Quote:
Originally Posted by
chrisj
➡️
Good! We make tiny amounts of progress.
Excellent, then let's make even more progress.
Quote:
Yes I have, but you're omitting the small but important detail that 51% in an INFINITE DBT shows (indeed, establishes) significance. I think that only in an infinite DBT would a confidence level as low as 51% ever count for much, because defining an infinite sample set as good as says there will be no possible outcome other than the exact statistical basis of the test.
I'm not a statistician but I know just enough to be dangerous (always the worst kind of knowledge!). Let's go over some basics. In an ABX test we are trying to determine if one thing sounds different than the other; our
hypothesis is that there is indeed an audible difference. Consequently, the
null hypothesis is that there is no difference: the listener is just guessing and has a 50-50 chance of getting the answer right. The point of an ABX is to see if we can
reject the null hypothesis because we can never, ever prove the hypothesis. But to have enough confidence to reject the null -- i.e., to say that the user's choices were
unlikely due to chance -- before the test we must agree on what we will accept as a statistically significant result.
How do we do that? Well, if A and B are indeed the same and the listener is guessing, then his answers will take the shape of a binomial distribution with
p (the probability of success) equal to 0.5. This has the shape of a discrete bell curve, centered at the most probable number of correct guesses (which depends on the number of trials). In other words, the height of the curve corresponds to the probability of that particular number occurring: the peak of the curve, in the middle, is much more probable than the ends which are tapering off to zero. Because the properties of the binomial distribution are so well understood, given enough trials, we can make statistically-sound conclusions based on the results of the listener's tests.

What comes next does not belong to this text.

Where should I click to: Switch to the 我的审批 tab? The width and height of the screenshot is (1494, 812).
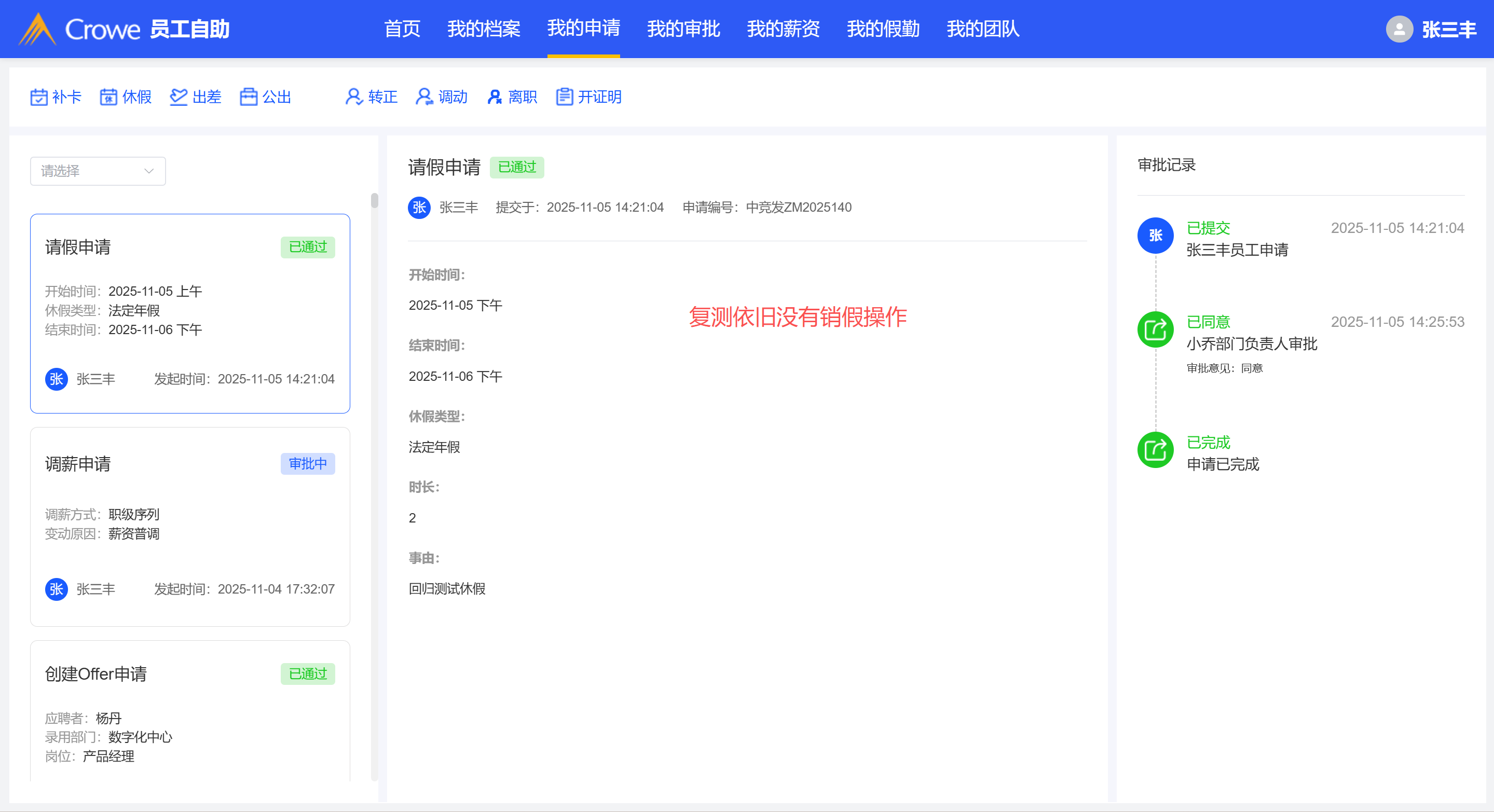[x=683, y=29]
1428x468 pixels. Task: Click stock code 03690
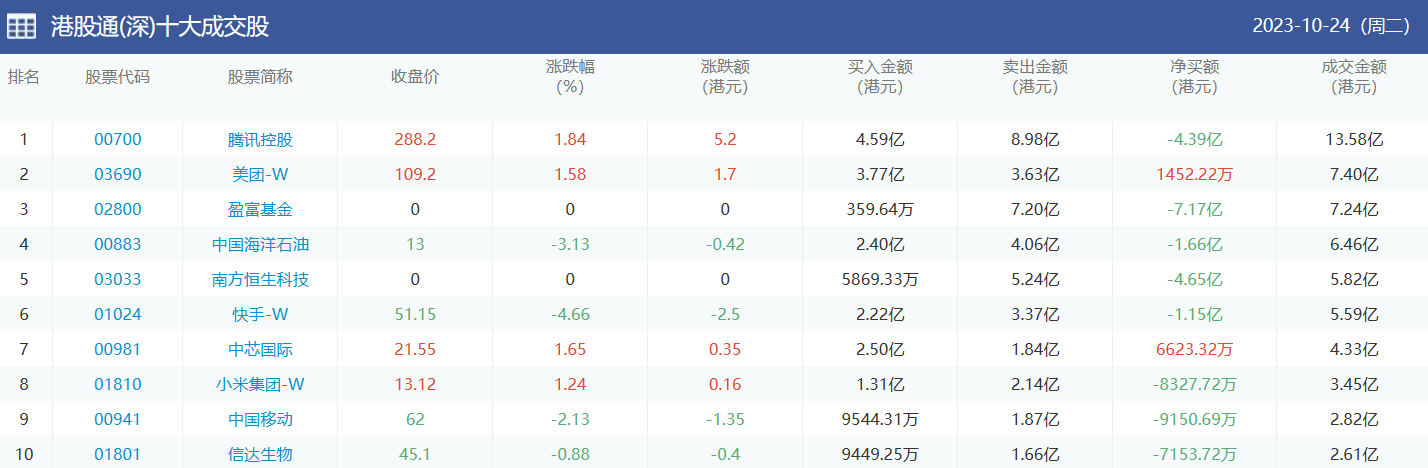pyautogui.click(x=118, y=175)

Chris, you mention infinite trials, but I'm going to focus on finite trials because, well, who has time for infinite trials these days?
Seriously though, infinity is a weird thing in stats, well beyond my pay grade, and we're talking about real-world tests where such things are impossible anyway.
There are a few really important properties of the binomial distribution that we need to know:
1. Foremost, its shape will approach that of a bell curve only as the number of trials increases. This is easy to visualize if we think of flipping a fair coin: if you toss it ten times, while we'd expect to see five heads come up, it wouldn't at all be surprising to see four or six heads, instead.
2. As the number of tosses approaches infinity, the total number of heads will approach the expected value of half the tosses. But here is a crucial point: as the number of tosses increases, the
variance must also increase. In other words, even though the total number of heads will approach 50%, the more tosses you make, the less likely that you'll see a head every other flip. This is more intuitive than it may seem. If we flip a coin 10 times, we're unlikely to see anything crazy, such as a run of 10 heads. But if you flip a coin a trillion times, you're guaranteed to see absurdly improbable things, such as 100,000 heads in a row. Said more formally, as the number of trials increases the expected value approaches the mean of the distribution, but the probability of seeing exactly the expected value (i.e. getting half right)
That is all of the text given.